Generally, IP addresses that are attributed the highest percentage
of a sample are the likeliest of being a `hotspot` or problem area
within the program.
SUMMARY OF THE INVENTION
[0007] Methods, apparatuses, and computer program products for
instruction weighting for performance profiling in a group dispatch
processor are described. In a particular embodiment, a post
processing profiler retrieves an execution sample including an
instruction address of a youngest instruction in a dispatch group
that has completed execution in a group dispatch processor and a
number of instructions in the dispatch group. In the particular
embodiment, the post processing profiler identifies, based on the
instruction address of the youngest instruction and the number of
instructions in the dispatch group, all of the instructions that
are in the dispatch group at the time that the dispatch group
completes execution. In the particular embodiment, the post
processing profiler applies within an execution profile, the result
of the execution sample, equally to all of the identified
instructions that are in the dispatch group.
[0008] The foregoing and other objects, features and advantages of
the invention will be apparent from the following more particular
descriptions of exemplary embodiments of the invention as
illustrated in the accompanying drawings wherein like reference
numbers generally represent like parts of exemplary embodiments of
the invention.
BRIEF DESCRIPTION OF THE DRAWINGS
[0009] FIG. 1 sets forth a diagram of an example system configured
for instruction weighting for performance profiling in a group
dispatch processor.
[0010] FIG. 2 sets forth a flow chart illustrating an example
method of instruction weighting for performance profiling in a
group dispatch processor.
[0011] FIG. 3 sets forth a flow chart illustrating another example
method of instruction weighting for performance profiling in a
group dispatch processor.
[0012] FIG. 4 sets forth a flow chart illustrating another example
method of instruction weighting for performance profiling in a
group dispatch processor.
[0013] FIG. 5 sets forth a diagram of an example user interface of
a post processing profiler for instruction weighting for
performance profiling in a group dispatch processor.
DETAILED DESCRIPTION OF EXEMPLARY EMBODIMENTS
[0014] Exemplary methods, apparatuses, and computer program
products for instruction weighting for performance profiling in a
group dispatch processor in accordance with the present invention
are described with reference to the accompanying drawings,
beginning with FIG. 1.
[0015] In the following description, for the purposes of
explanation, numerous specific details are set forth in order to
provide a thorough understanding of the present invention. It will
be apparent, however, to one skilled in the art that the present
invention may be practiced without these specific details. In other
instances, well-known structures and devices are shown in block
diagram form in order to avoid unnecessarily obscuring the present
invention.
[0016] In addition, in the following description, for purposes of
explanation, numerous systems are described. It is important to
note, and it will be apparent to one skilled in the art, that the
present invention may execute in a variety of systems, including a
variety of computer systems and electronic devices operating any
number of different types of operating systems.

### Supplied data
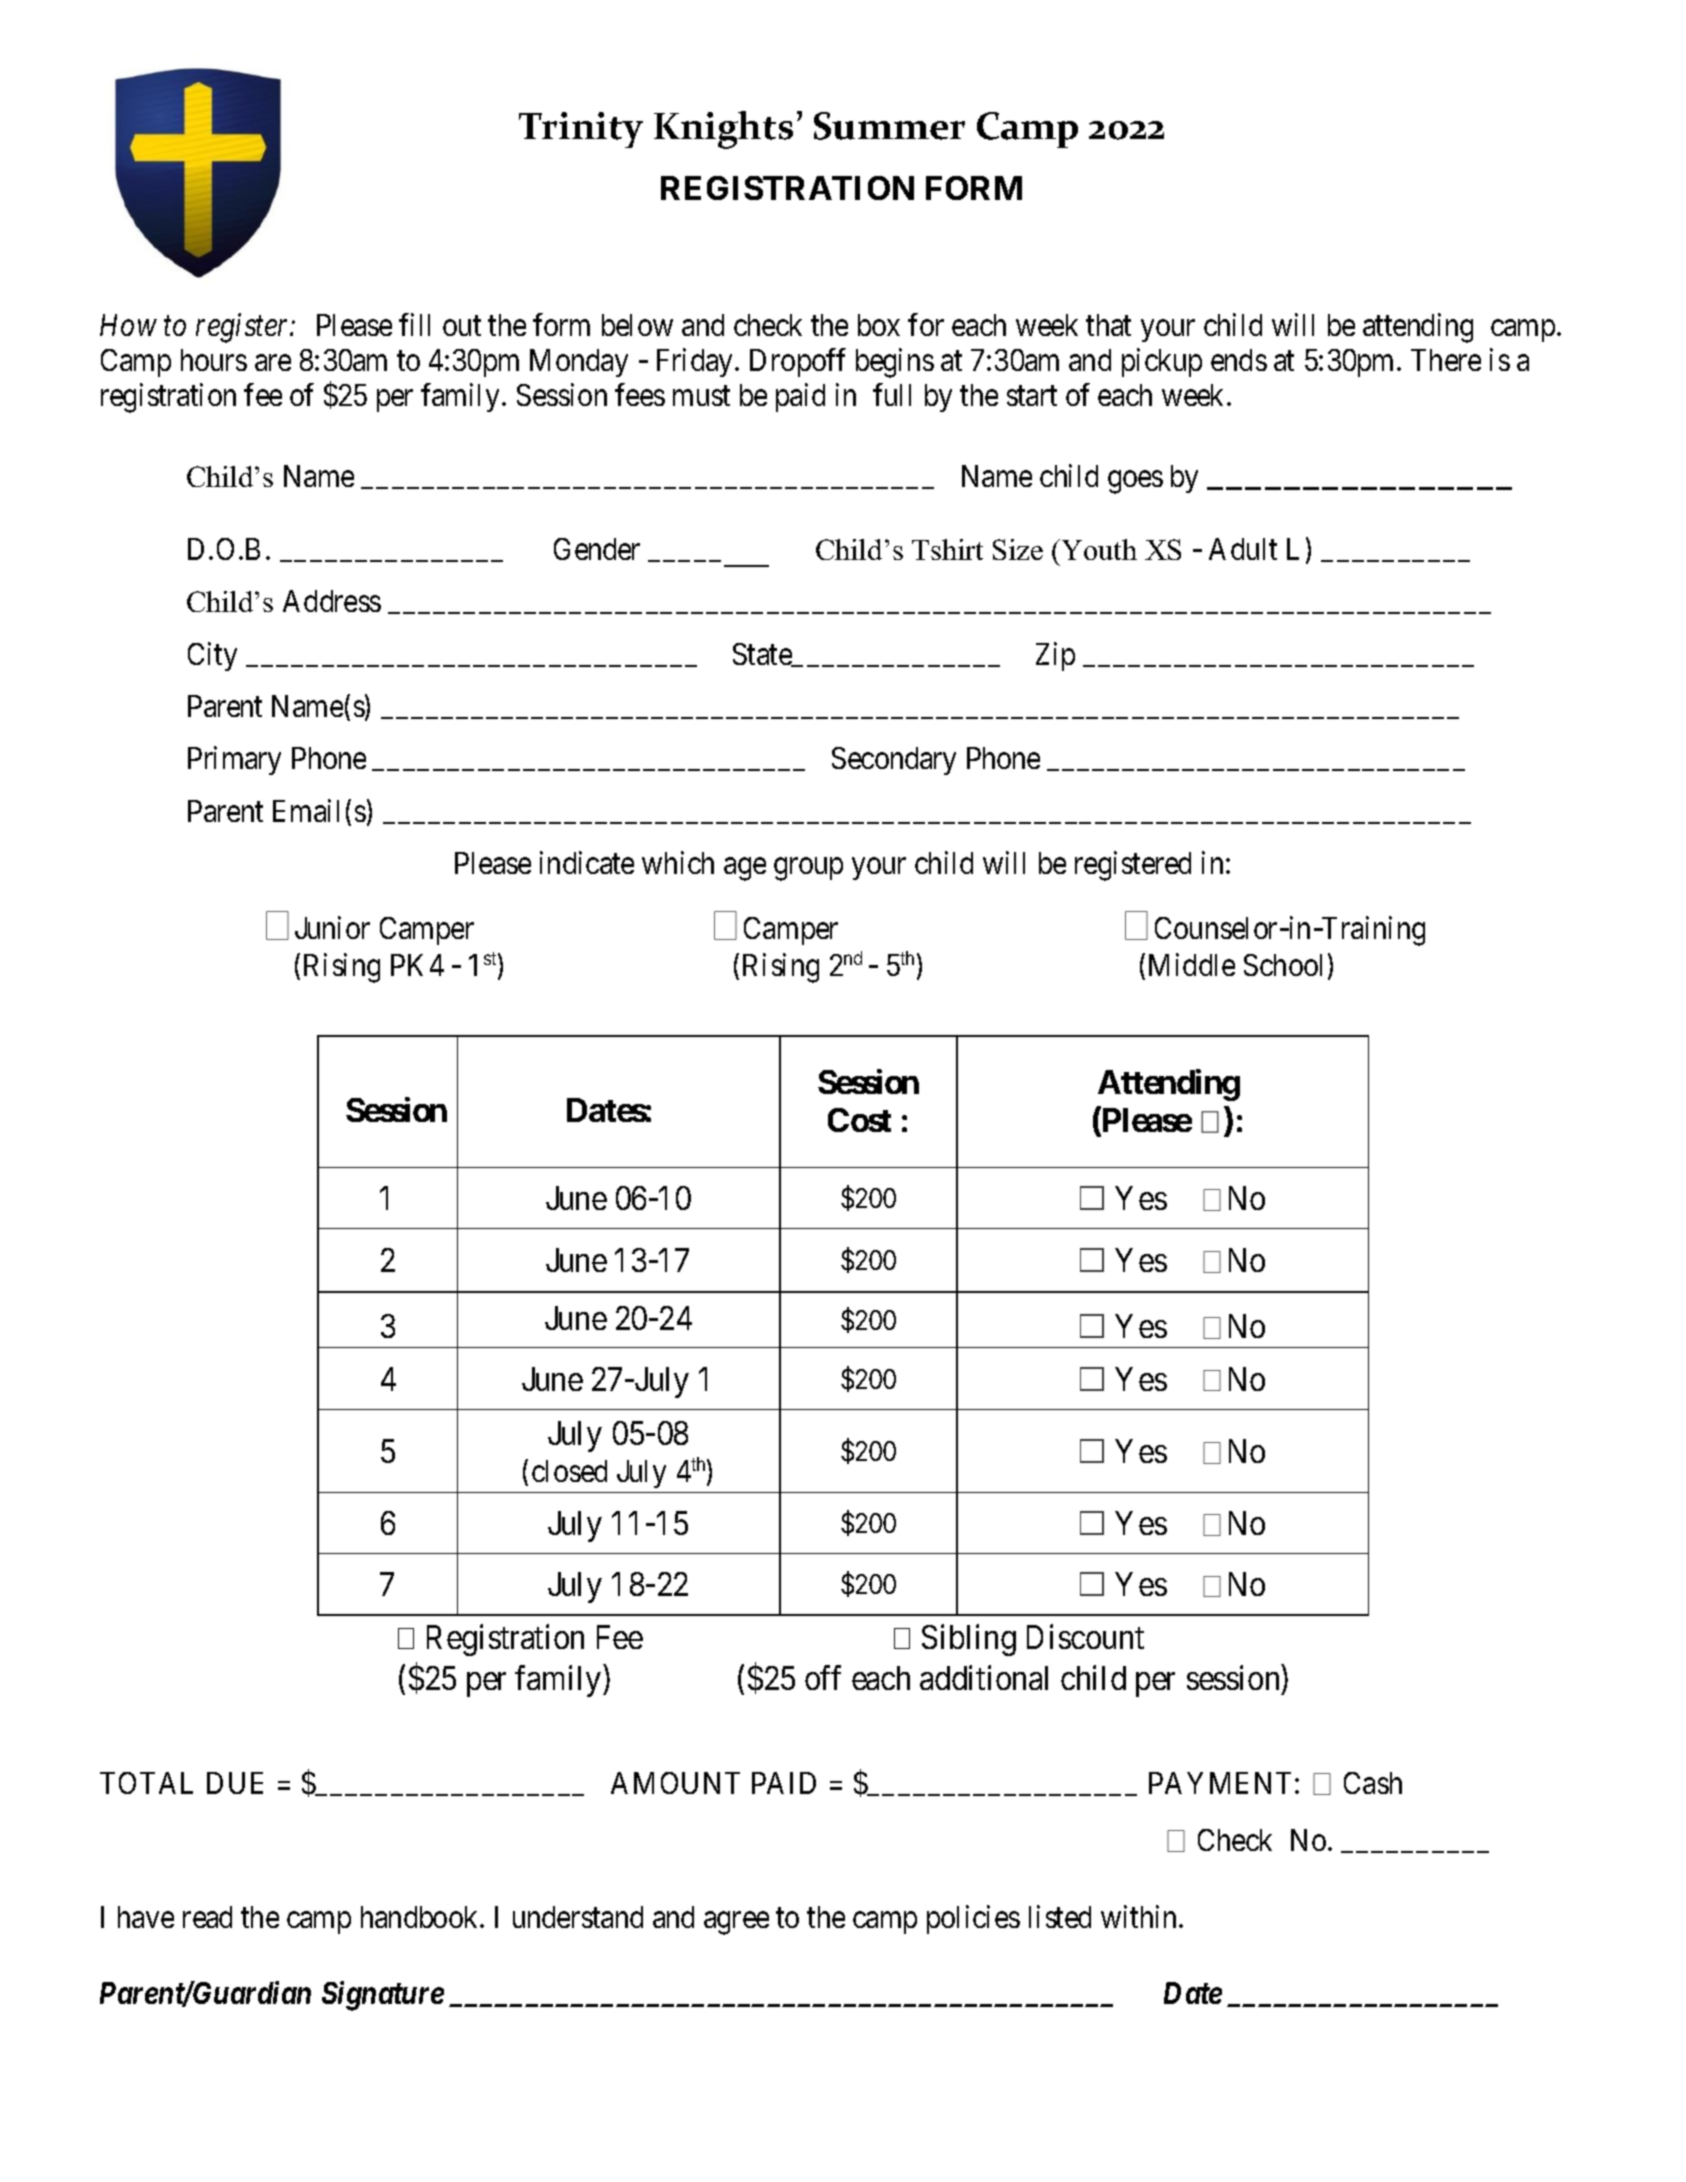  Describe the element at coordinates (1192, 965) in the document. I see `Middle` at that location.
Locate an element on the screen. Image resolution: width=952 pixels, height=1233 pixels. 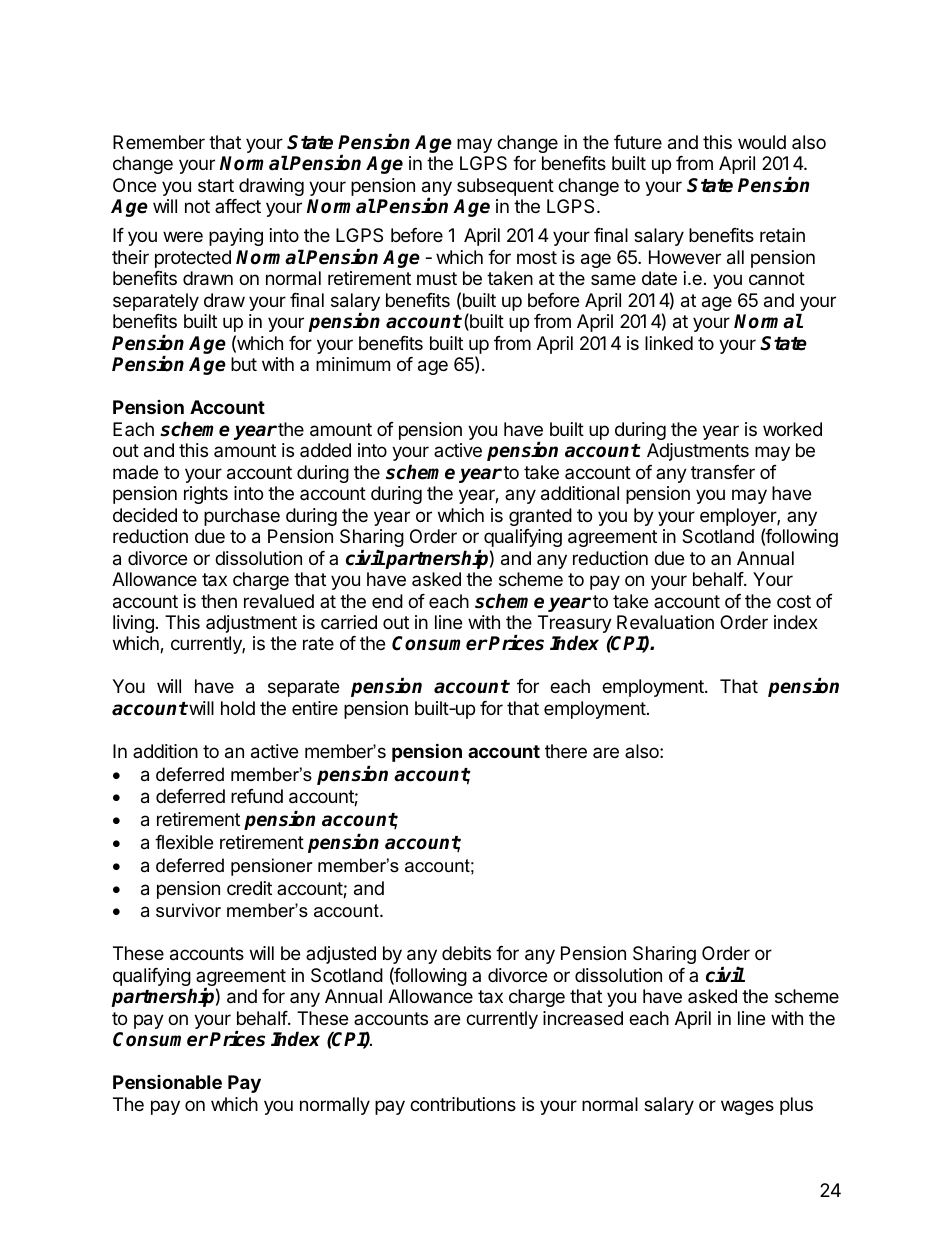
Revaluation is located at coordinates (665, 622).
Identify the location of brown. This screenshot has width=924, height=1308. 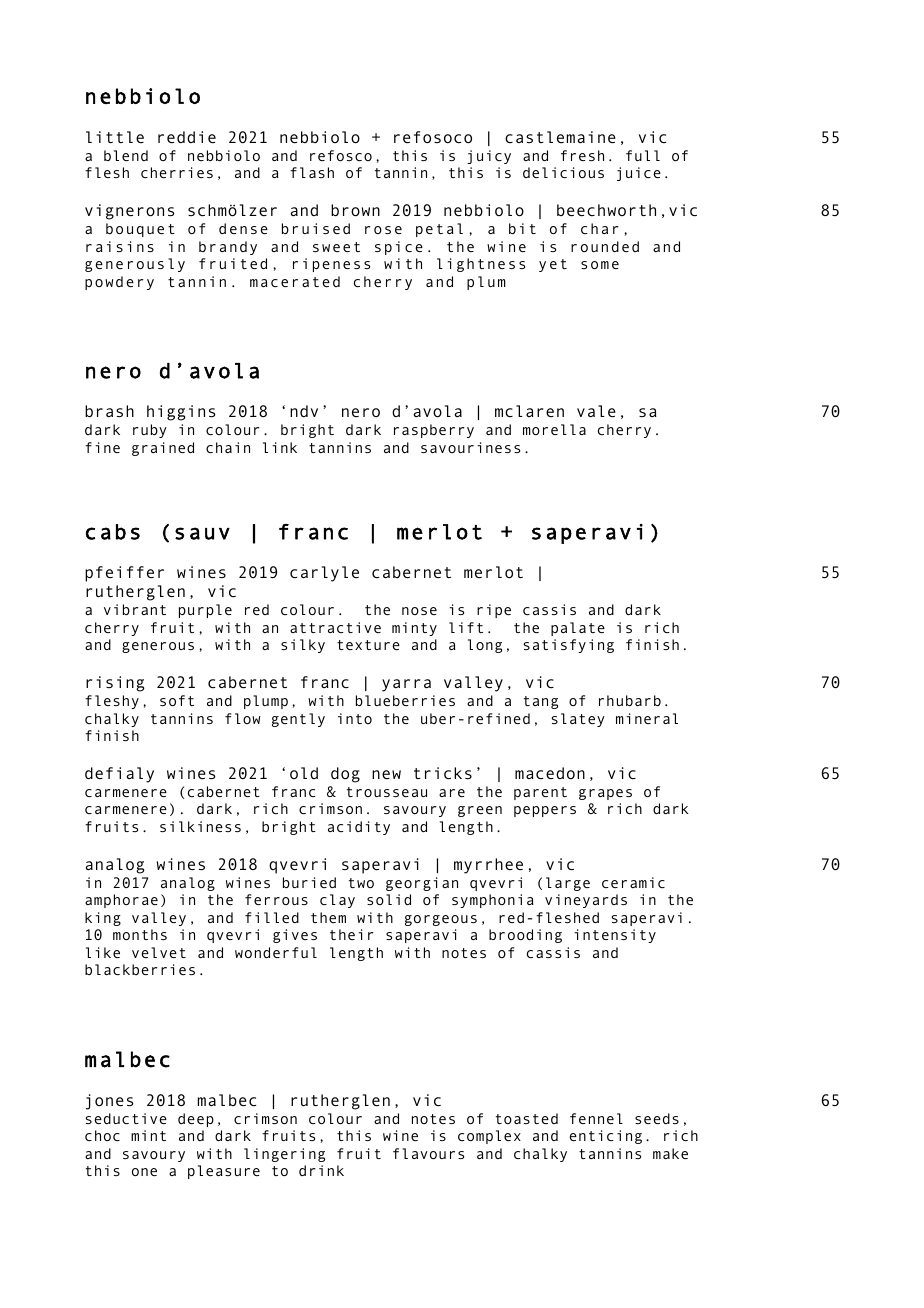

### Exercise objective
Reproduce word for word everything in the instruction-weighting patent text above from "DETAILED DESCRIPTION OF" down to "with FIG. 1.".

### Answer below
DETAILED DESCRIPTION OF EXEMPLARY EMBODIMENTS
[0014] Exemplary methods, apparatuses, and computer program
products for instruction weighting for performance profiling in a
group dispatch processor in accordance with the present invention
are described with reference to the accompanying drawings,
beginning with FIG. 1.